Turn the rows below into a JSON list of strings, one string per line, skipping blank lines. Leave the pictures out.

[START]

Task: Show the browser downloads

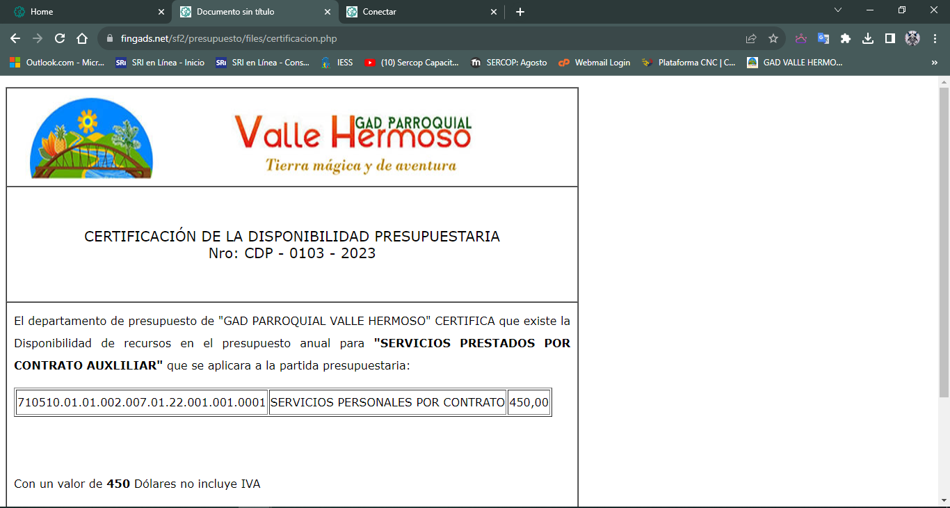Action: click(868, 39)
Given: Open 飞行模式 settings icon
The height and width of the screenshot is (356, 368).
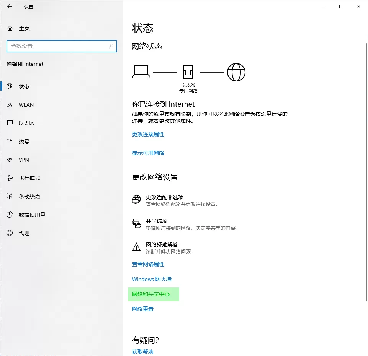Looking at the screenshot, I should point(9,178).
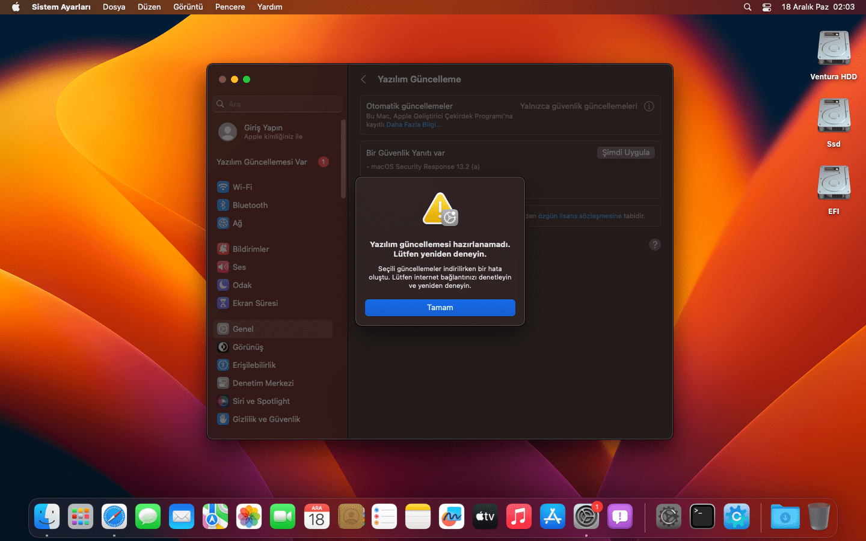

[END]

## RESPONSE TO THIS EXERCISE
[
  "Task: Show the browser downloads",
  "Action: click(868, 39)",
  "Given: Open 飞行模式 settings icon",
  "The height and width of the screenshot is (356, 368).",
  "Looking at the screenshot, I should point(9,178)."
]